The economy was always too finely poised, the rules of competition forcing companies to function on the narrowest of margins, hard enough to make profitable in the best of times, nigh impossible in a year of unprecedented disruption, and if you had the bad luck to be in a business targetted by social distancing doubly so, some jobs simply won't be coming back, so when furlough tips over into redundancy millions of workers' livelihoods are doomed, it's a benefits lottery on a grand scale, and while it's possible to continue to throw away billions to keep the wolf from the door the country'll be indebted for years, if not the rest of your life, if not forever.
Our fellow citizens have become intransigent and bitter, getting furious about things they'd never previously been angered by, jumping to conclusions based on incorrect assumptions, twisting words to ridicule opinions never intended, cancelling others on limited evidence, emboldened by support from people as irrationally furious as themselves, screaming into the void and poisoning public debate, because this is how we live now, in an echo chamber of hysterical fury, overlooking consensus, seeing only the bad, raising hackles rather than listening to reasoned arguments, forever ignoring the fact we might be wrong, and history warns us where all this ends up.
Meanwhile the ice sheets melt and the atmosphere warms up, inexorably, because although we could do something to stop it we can't be bothered, why save the future if it might inhibit the present, and yes we might create deserts where there are none, and yes we might end up flooding the land where billions of us live, and yes we might eventually struggle to feed the planet, and yes if you think the migrant crisis is bad now just you wait, but never mind because it's only our grandchildren who'll suffer so who cares that an investment not made today will be a catastrophe tomorrow.
And who's to say there isn't another pandemic waiting in the wings, and what happens anyway when all our antibiotics stop working, and a single solar flare could neutralise all our technology tomorrow, and we're only ever one large meteor away from total destruction, and artificial intelligence is sure to rise up one day rise up and override us, and it only takes one human error to create the doomsday scenario that destroys modern society, and what if 2019 was genuinely as good as it ever gets and from this point on we are merely freewheeling to our doom?
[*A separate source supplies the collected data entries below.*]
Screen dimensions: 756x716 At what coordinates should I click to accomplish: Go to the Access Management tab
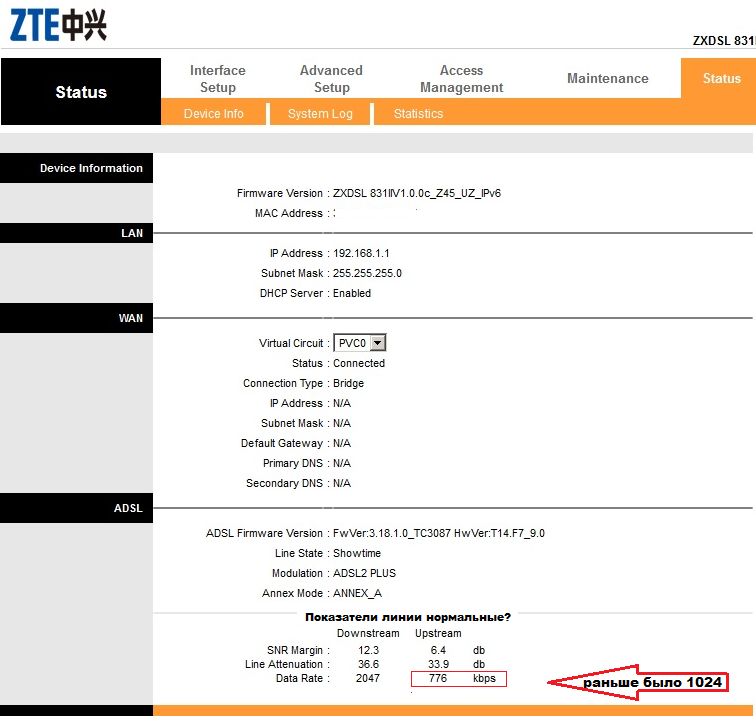[x=461, y=79]
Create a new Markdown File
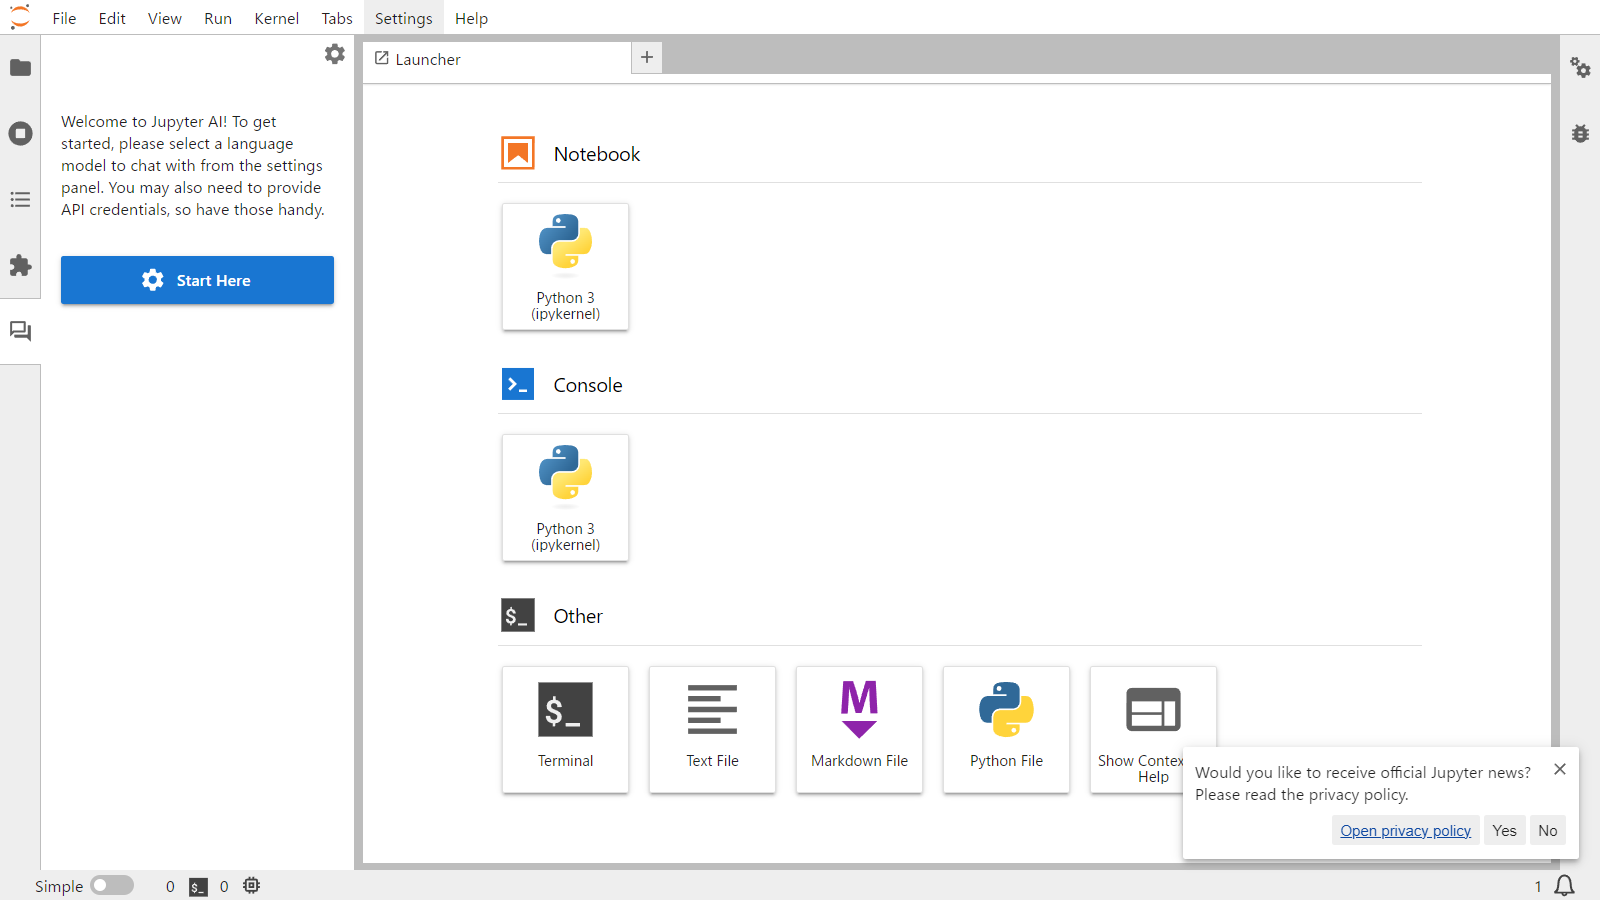This screenshot has height=900, width=1600. (x=859, y=729)
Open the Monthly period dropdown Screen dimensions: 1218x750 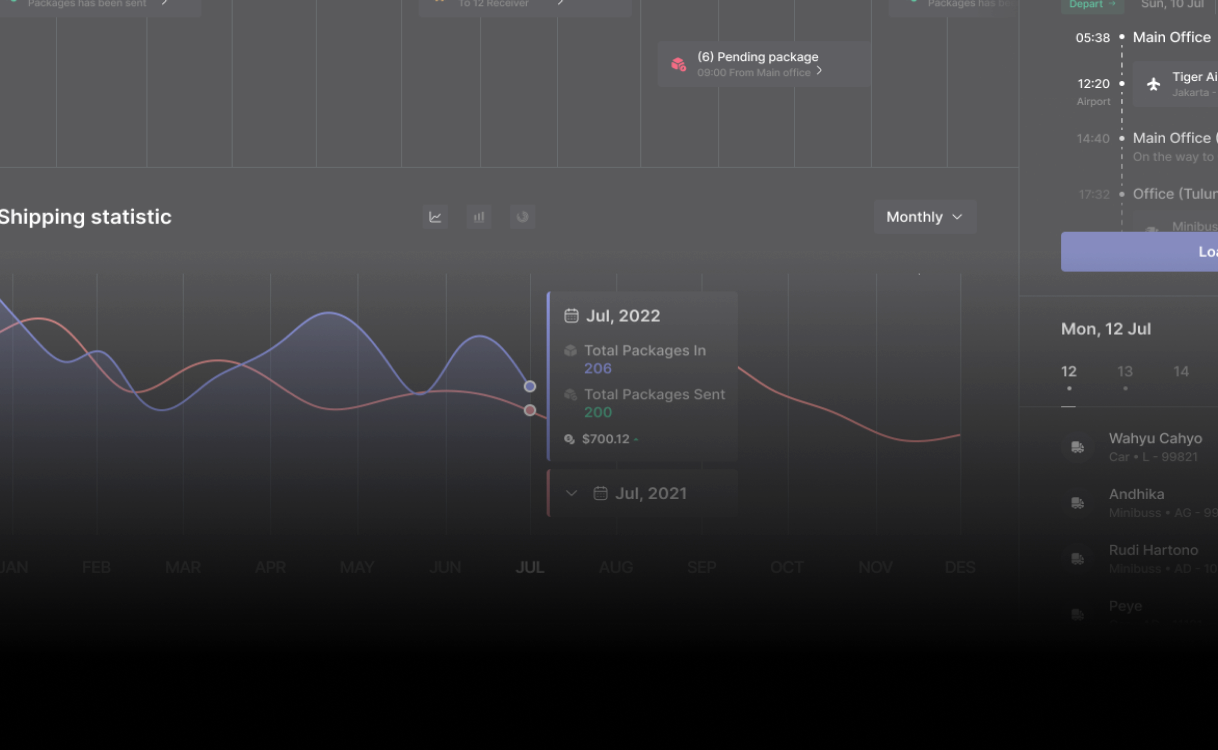(924, 217)
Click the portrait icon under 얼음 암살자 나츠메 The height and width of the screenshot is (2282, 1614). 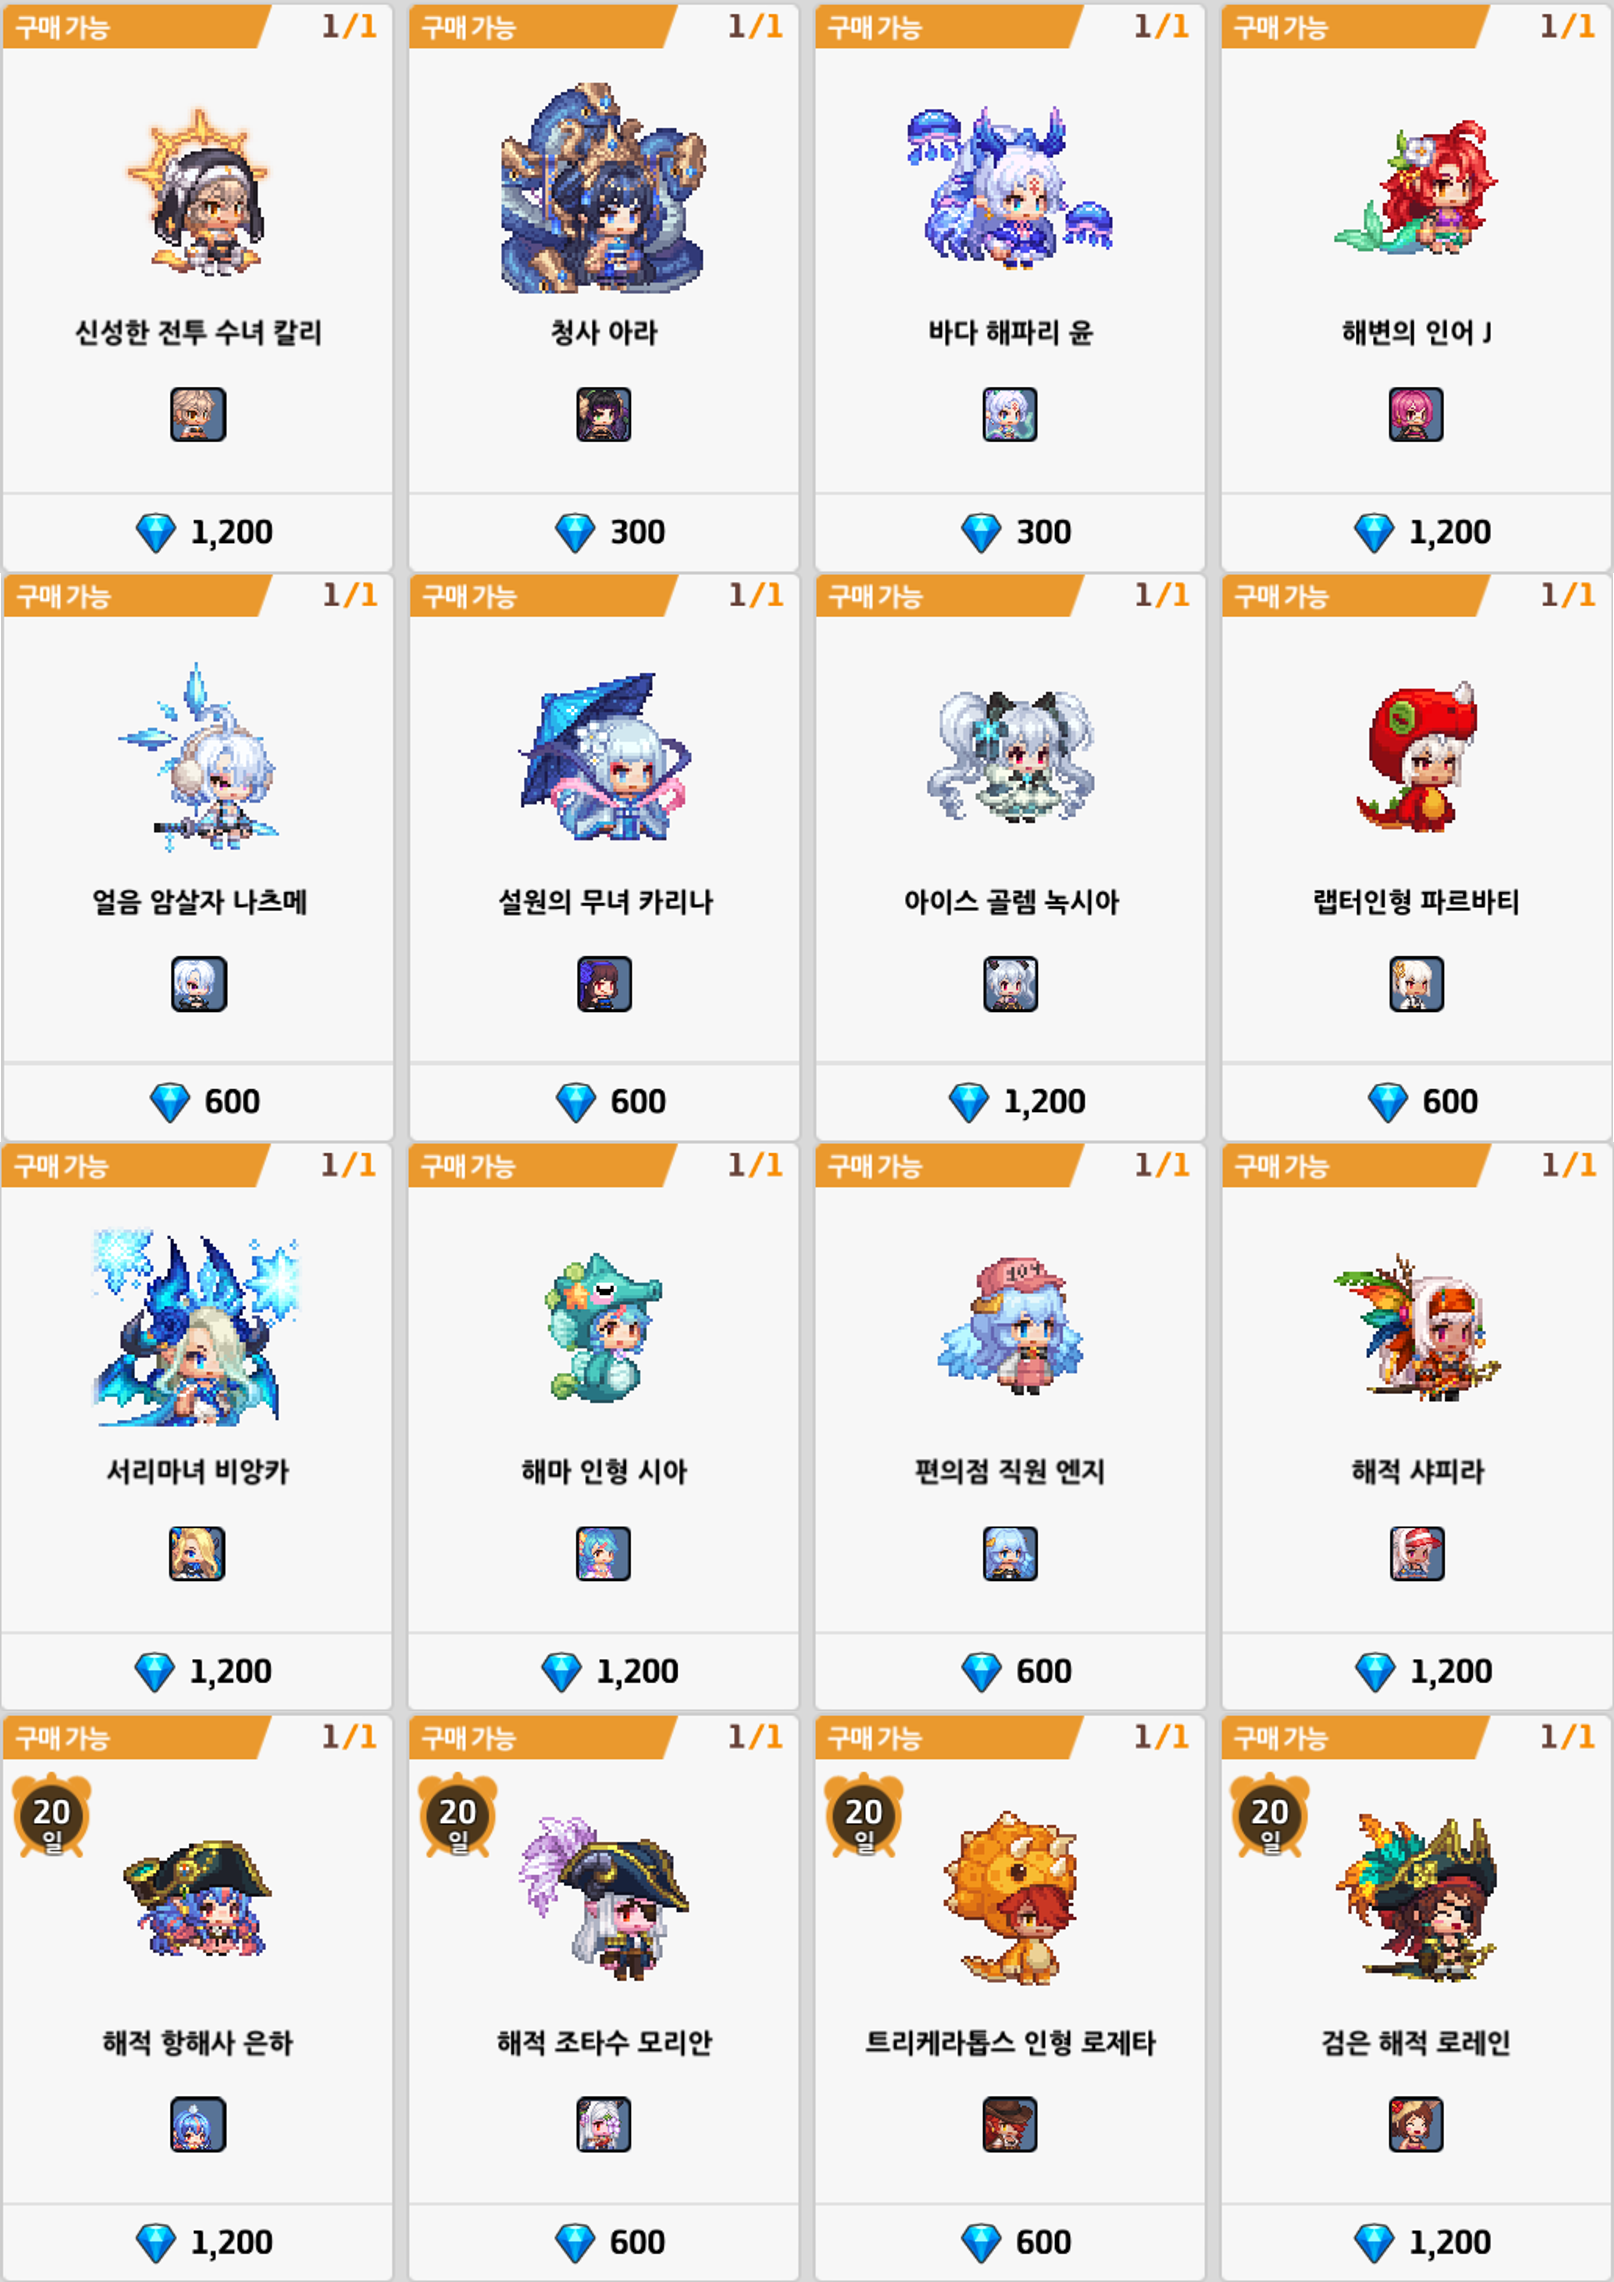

We are but one tiny planet in the vast emptiness of the universe, maybe even the sole example of cultural intelligence in the history of creation, custodians of innumerable generations of human advancement with a whole range of possible models of society at our disposal, and yet we seem happy to throw everything away and live in increasing misery, led by idiots we somehow elected to a position of absolute power, brought to our knees by a virus we always expected but never prepared for, and all because self-interest and short-term thinking trump foresight and cooperation, until the whole of human existence collapses around us and if we weren't all dead we'd only have ourselves to blame.